**Supplied passage**
□ □ □ □ □ □ □

Ok, let’s carry on with this hypothetical story. That young man, as he waits for permanent residency, commits the ‘egregious’ act of getting married to a brilliant young woman from India, his childhood sweetheart. She has a doctorate, a lovely job in Mumbai, but chucks it all away to be with her man in America.

Now, she’s on H-4 spouse visa, unable to work legally, so stays at home, does some volunteer work in the community, to while away time. Some years later, they have a baby, buy a house. For argument sake, let’s say the woman wanted to have her baby in India. So the child is now an Indian passport holder. Mother and son both come back to the US on an H-4 visa.

Now, this young man (not so young any more) begins to stagnate at his job waiting for his Green Card. He has marital problems at home. His wife is getting exasperated with her unfair situation, gets grumpy, angry seeing her friends in India and those lucky enough to have a Green Card in the US do great at their careers, post photos of their radiant family on Facebook; while she wilts away. Their child is getting older too.

□ □ □ □ □ □ □

**Stored data**
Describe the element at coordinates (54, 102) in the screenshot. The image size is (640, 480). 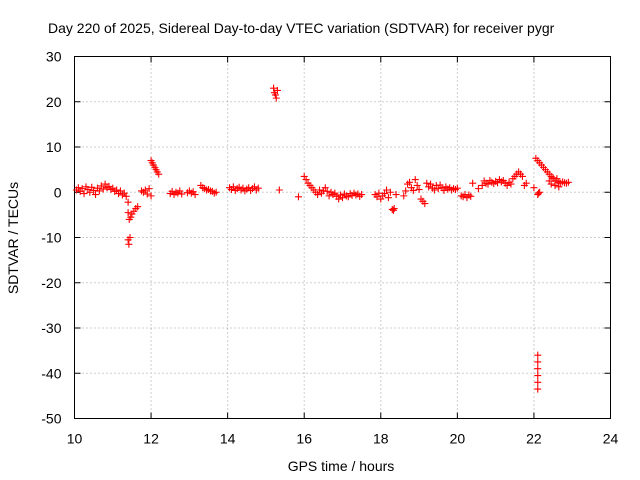
I see `y-tick-label: 20` at that location.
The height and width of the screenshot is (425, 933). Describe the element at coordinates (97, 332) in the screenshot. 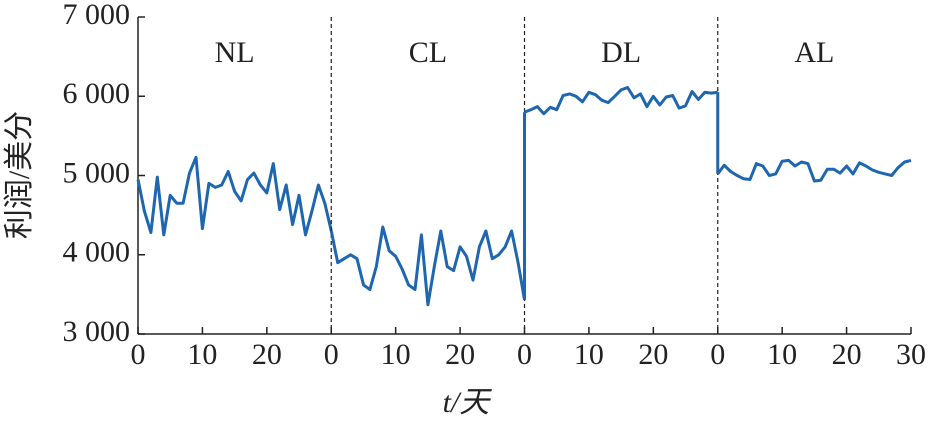

I see `y-tick-label: 3 000` at that location.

□ □ □ □ □ □ □

**Exercise instructions**
a - In the story about the couple waiting for a Green Card, what kind of visa is the wife on?
b - Pick up the story about the couple waiting for a Green Card after its last sentence and carry it forward.
Nothing in the lines is required here.

**Task responses**
a - She is on an H-4 spouse visa.

b -
Guess what happens to that child (now a young man himself) when he turns 21 on his H-4 visa: he has to either enroll into a F-1 international student visa program, or be forced to leave the US, go back to India. After he graduates, he has to get an H-1B visa himself, or be deported to India.

Unfortunately, this hypothetical situation is not a figment of imagination: it’s actually playing out in hundreds of thousands of homes all across the US.

The reason for the astounding, preposterous delay in issuing a Green Card to skilled workers from India on a H-1B visa, unlike other countries, is because of a ‘country cap’ on the number of visas issued every year to a particular country.

No other country – apart from Chinese citizens who have to wait for a few, have to wait like an Indian for his or her Green Card. Petitioners from other countries get it almost immediately, within a few months.

It’s only an Indian H-1B visa worker who will probably die waiting for his Green Card.

Here’s the irony: if that man (who applied at the age of 30 years) does eventually get his Green Card after 100 years, at the age of 130 (beating the record of the oldest living man on Earth), then his family too will finally get it, if his wife and son are still alive that is. But in case let’s say he dies at the age of 100, working at the same job (imagine that, if you can), then his wife and son would not get it either; would be forced to leave the US, back to India.

Now, some eminent Indian Americans have together to form a group called GCReforms.org (www.GCReforms.org), to create awareness about this massive backlog for Green Card, for Indian skilled workers.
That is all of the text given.